The party is angry about the omission of its name on the final draft ballot papers to be used in the November 1 local government elections, and has headed to court on an urgent basis.
It wants the court to compel the commission to set aside its decision, destroy the ballot papers and reprint new ones — and that the new papers must reflect ActionSA's name next to its logo, as it claims that its constitutional rights and those of potential voters was being violated by the omission.
Senior counsel Wendel Bloem said on Wednesday that papers were filed overnight and the party anticipates getting its day in court soon.
“We are asking the court to direct that the commission must, without delay, include the name of the applicant on the 2021 municipal ballot paper and that the commission must destroy copies of ballot papers already published, reissue and reprint them, including the full name of the applicant,” he said.
The commission has previously put the blame squarely on ActionSA, arguing it had failed to add its “abbreviated name” when it initially registered as a party.
“The absence of the abbreviated name of ActionSA on the ward ballots is because, at the point of registering as a party, ActionSA elected not to register an abbreviated name or acronym.
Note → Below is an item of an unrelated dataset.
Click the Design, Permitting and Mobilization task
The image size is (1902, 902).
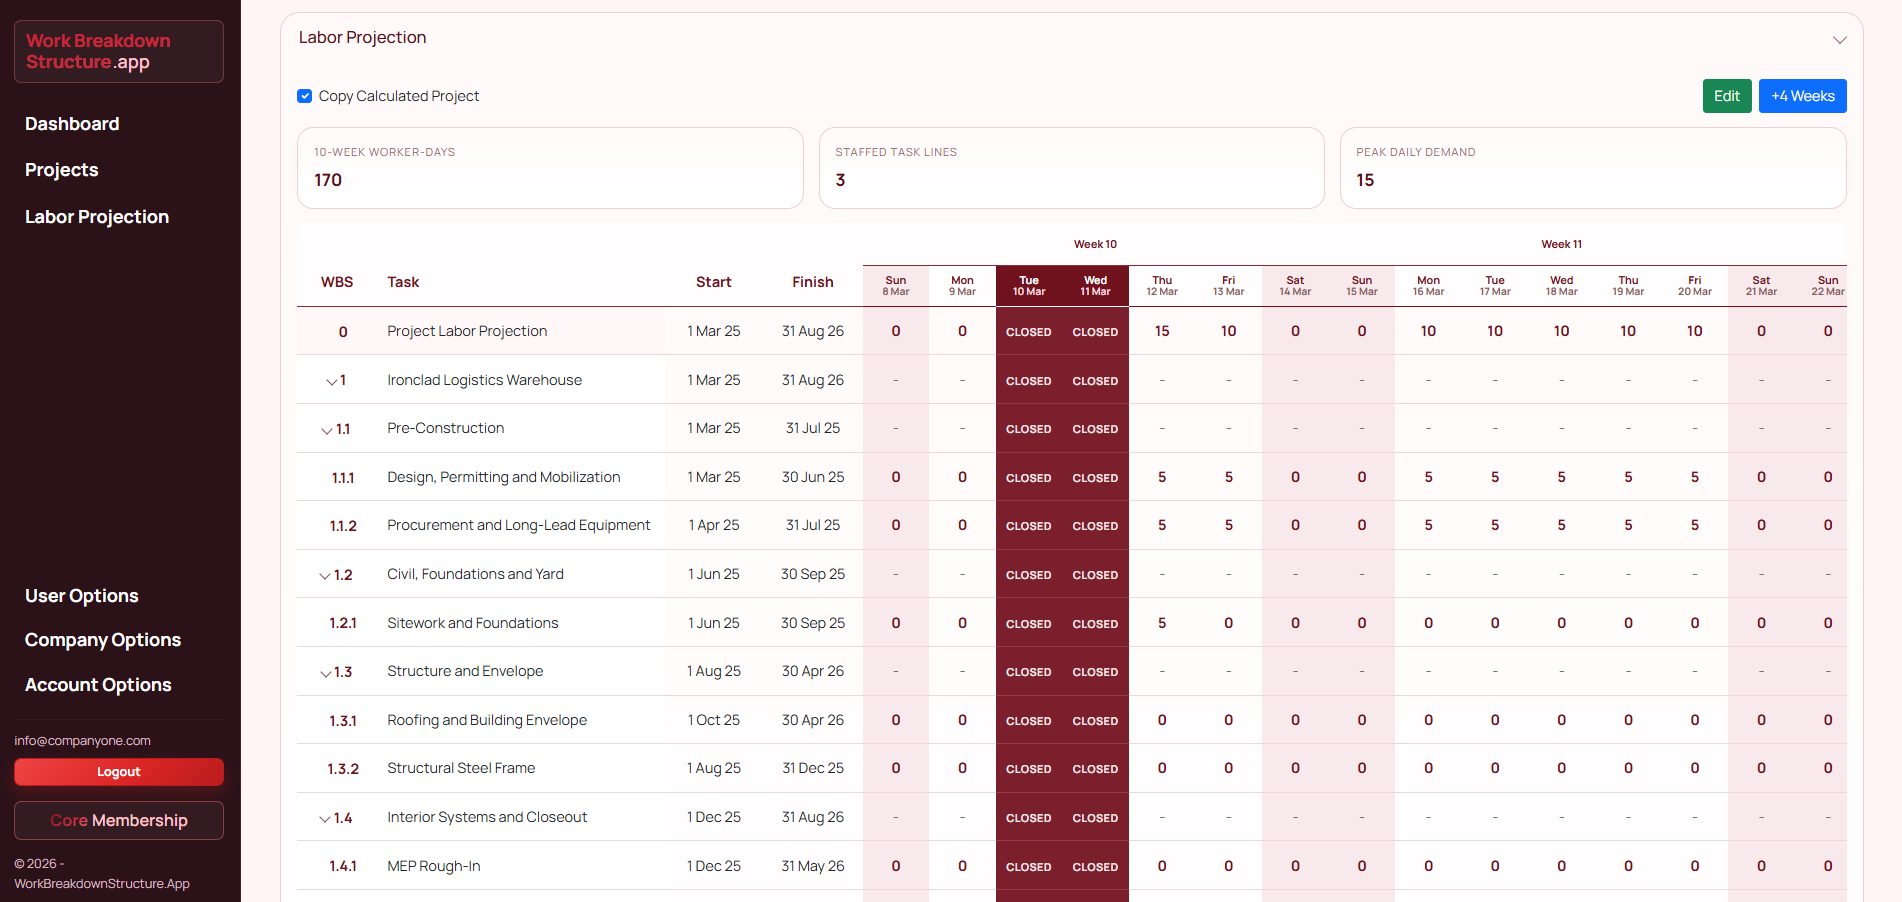pyautogui.click(x=503, y=477)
ActionSA, in their documents in which they applied for registration as a political party, and which must be publicly lodged in terms of the regulations, responded with a 'Not Applicable' in the space where the political party was required to indicate its abbreviated name,” said IEC spokesperson Kate Bapela.
In the party’s defence, president Herman Mashaba argued ActionSA does not have an abbreviated name because its full name was already compliant with the IEC’s 8-character limit on abbreviated party names and thus could always be used in full.
ActionSA national chairperson Michael Beaumont made a similar contention, arguing that the forms it was presented with made no mention of what would go onto ballot papers.
“In section 15 of the Electoral Commission Act, it says abbreviated name, if any. In other words, both these forms, and the law envisions a situation where a party might choose not to be abbreviated.
“We understand that to mean that we have chosen an eight-character name, please use ActionSA whenever you represent the name of the organisation. What the IEC is saying is, by arguing that, we waive the right to exist on the ballot paper by name.
“There is nothing in law or form that says this is how a ballot paper is constructed, so that there may be ambiguity we accept — but when it's raised with the IEC immediately, at a time when it's easy to remedy, and the answer is no, where is the voter in that decision?” argued Beaumont.
The party says if the error is not fixed, it will not only affect the ability of its potential voters to make the right choice, but the overall free and fair election, as required by the law.
The IEC has maintained that ActionSA is not the only political party in this predicament, arguing that 14 other parties are too. Beaumont said this too was appalling.
“Organisations that have been around for relatively less lengthy periods of time are harder to identify and that is why they cannot be impeded by having the most important identifier omitted,” he said.
It is the second time in recent weeks that the party finds itself at odds with the commission.
Last week, it discovered that some of its candidates had not been included on the ballot papers — an error which was fixed in a matter of hours.
Despite this being corrected, Mashaba has accused the commission of sabotage and vowed to intensify its campaign.
“This is a concerted effort by the IEC to sabotage our participation in this election. But I want to assure South Africans that we are going to participate and we're not going to participate as a logo, but as ActionSA.
“We are going to work very hard,” he added.
The party also wants a cost order against the IEC, because it has been “unreasonable”.